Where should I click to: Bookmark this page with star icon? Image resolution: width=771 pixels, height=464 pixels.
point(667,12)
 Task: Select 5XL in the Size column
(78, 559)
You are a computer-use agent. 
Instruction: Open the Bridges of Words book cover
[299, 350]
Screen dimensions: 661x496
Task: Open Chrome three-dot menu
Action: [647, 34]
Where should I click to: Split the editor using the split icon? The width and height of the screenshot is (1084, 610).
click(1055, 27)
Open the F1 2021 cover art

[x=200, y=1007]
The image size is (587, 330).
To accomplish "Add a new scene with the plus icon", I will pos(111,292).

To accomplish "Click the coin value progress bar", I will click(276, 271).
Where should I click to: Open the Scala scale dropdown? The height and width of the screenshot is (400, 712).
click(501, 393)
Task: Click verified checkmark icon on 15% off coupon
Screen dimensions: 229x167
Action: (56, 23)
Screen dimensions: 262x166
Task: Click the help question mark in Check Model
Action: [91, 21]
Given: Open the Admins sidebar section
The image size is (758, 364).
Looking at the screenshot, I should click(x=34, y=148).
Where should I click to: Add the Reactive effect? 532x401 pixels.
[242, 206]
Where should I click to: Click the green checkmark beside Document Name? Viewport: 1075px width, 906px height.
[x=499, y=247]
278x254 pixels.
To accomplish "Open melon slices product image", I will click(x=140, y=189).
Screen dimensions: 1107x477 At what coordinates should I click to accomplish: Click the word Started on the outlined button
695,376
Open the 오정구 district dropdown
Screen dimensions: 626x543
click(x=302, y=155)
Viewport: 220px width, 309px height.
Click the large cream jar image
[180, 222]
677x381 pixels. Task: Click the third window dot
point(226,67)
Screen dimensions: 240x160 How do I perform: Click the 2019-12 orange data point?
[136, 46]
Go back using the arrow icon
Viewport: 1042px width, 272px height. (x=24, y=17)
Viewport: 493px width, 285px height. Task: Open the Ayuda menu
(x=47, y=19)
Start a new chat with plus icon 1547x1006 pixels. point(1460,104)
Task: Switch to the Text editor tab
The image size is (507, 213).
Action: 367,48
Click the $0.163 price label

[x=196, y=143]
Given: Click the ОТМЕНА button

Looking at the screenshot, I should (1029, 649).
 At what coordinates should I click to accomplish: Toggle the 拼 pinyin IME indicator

• **DIRECTION**
Quote the items word for word, from their first line through the line containing "I will pos(111,292).", with both of those lines included.

• **WRITTEN RESPONSE**
Where should I click to: Bookmark this page with star icon? Image resolution: width=771 pixels, height=464 pixels.
point(667,12)
 Task: Select 5XL in the Size column
(78, 559)
You are a computer-use agent. 
Instruction: Open the Bridges of Words book cover
[299, 350]
Screen dimensions: 661x496
Task: Open Chrome three-dot menu
Action: [647, 34]
Where should I click to: Split the editor using the split icon? The width and height of the screenshot is (1084, 610).
click(1055, 27)
Open the F1 2021 cover art

[x=200, y=1007]
The image size is (587, 330).
To accomplish "Add a new scene with the plus icon", I will pos(111,292).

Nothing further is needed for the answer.